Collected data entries

══════════════════════════════

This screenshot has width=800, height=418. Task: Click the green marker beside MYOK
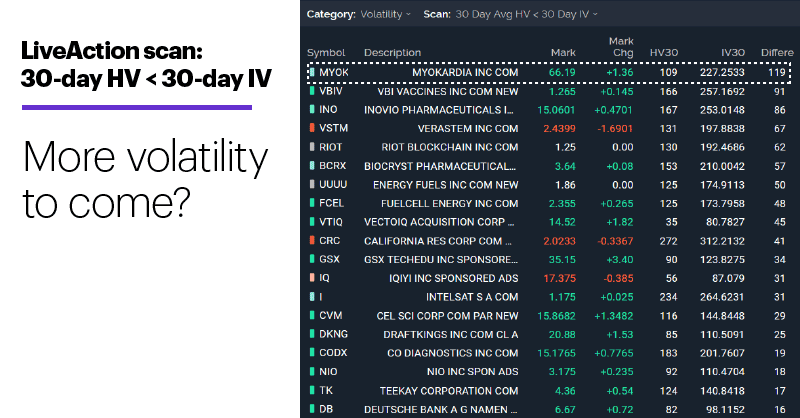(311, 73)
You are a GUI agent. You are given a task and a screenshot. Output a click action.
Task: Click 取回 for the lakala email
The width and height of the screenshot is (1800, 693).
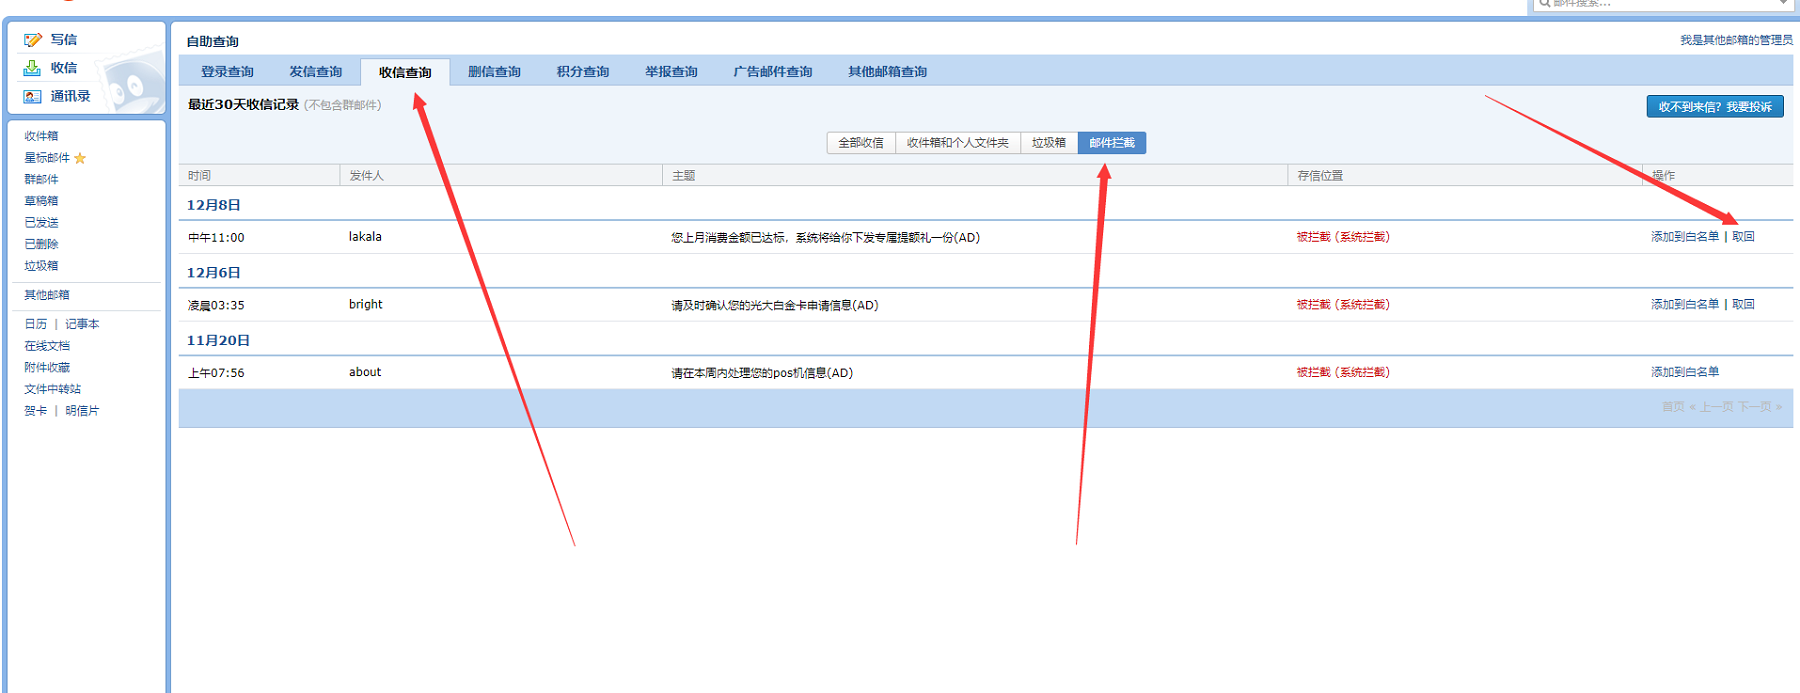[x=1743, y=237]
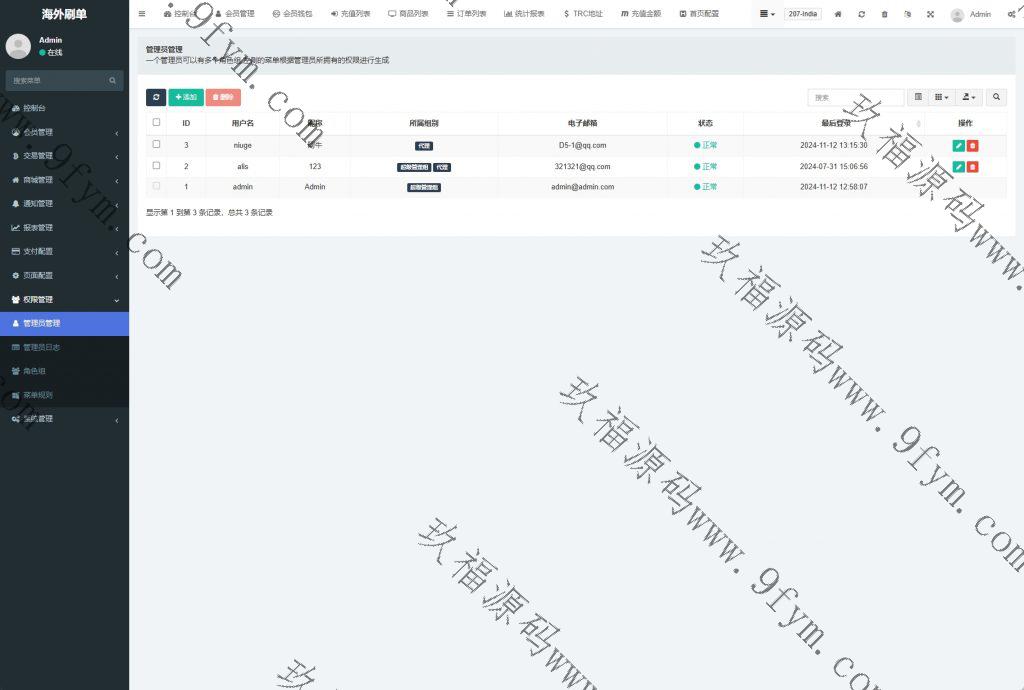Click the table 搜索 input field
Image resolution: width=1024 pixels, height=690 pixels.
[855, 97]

══════════════════════════════

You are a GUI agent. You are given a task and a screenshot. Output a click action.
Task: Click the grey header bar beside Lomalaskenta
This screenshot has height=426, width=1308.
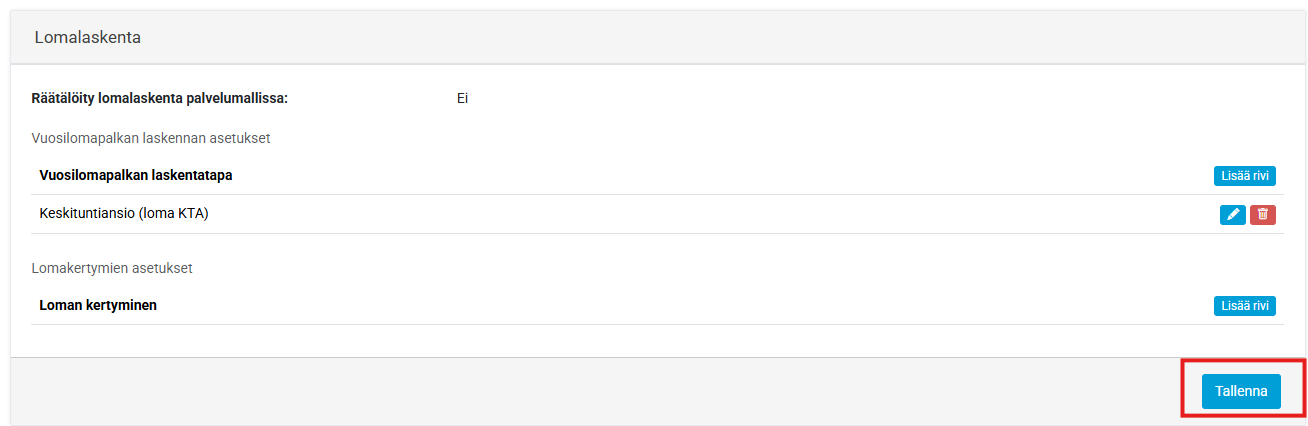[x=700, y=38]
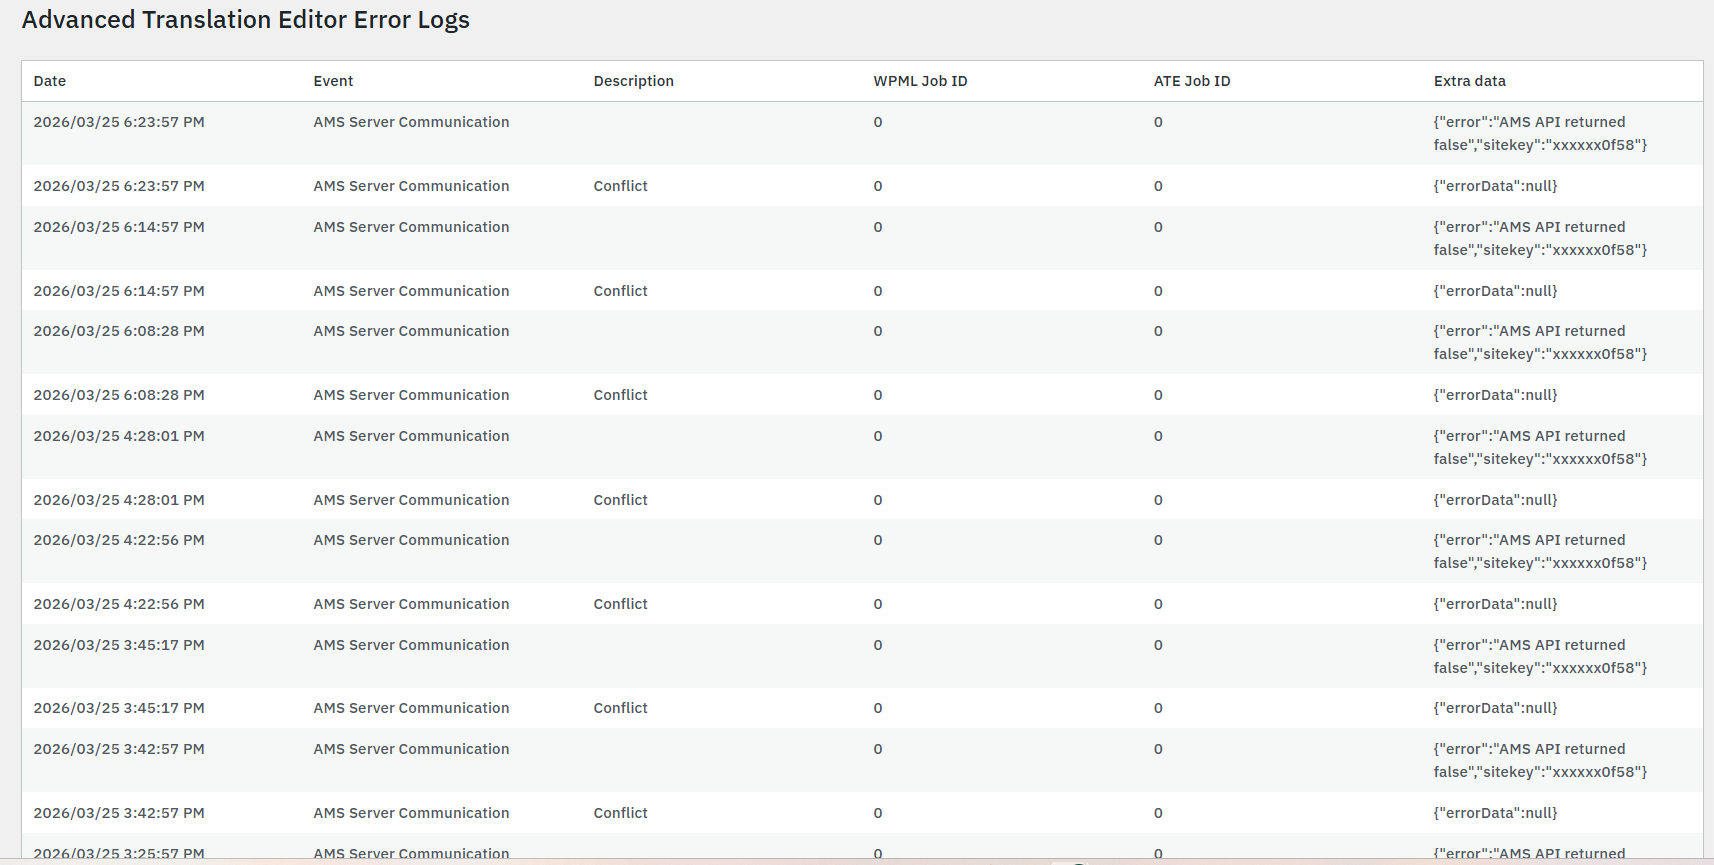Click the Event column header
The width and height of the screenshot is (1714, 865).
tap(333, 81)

══════════════════════════════

WORK TO COMPLETE: Leaving out each picture, repeat exactly the lines above from the one that contains "This screenshot has width=800, height=418." through the one that contains "Task: Click 取回 for the lakala email".

RESPONSE TO THE EXERCISE:
This screenshot has width=800, height=418. Task: Click the green marker beside MYOK
(311, 73)
You are a GUI agent. You are given a task and a screenshot. Output a click action.
Task: Click 取回 for the lakala email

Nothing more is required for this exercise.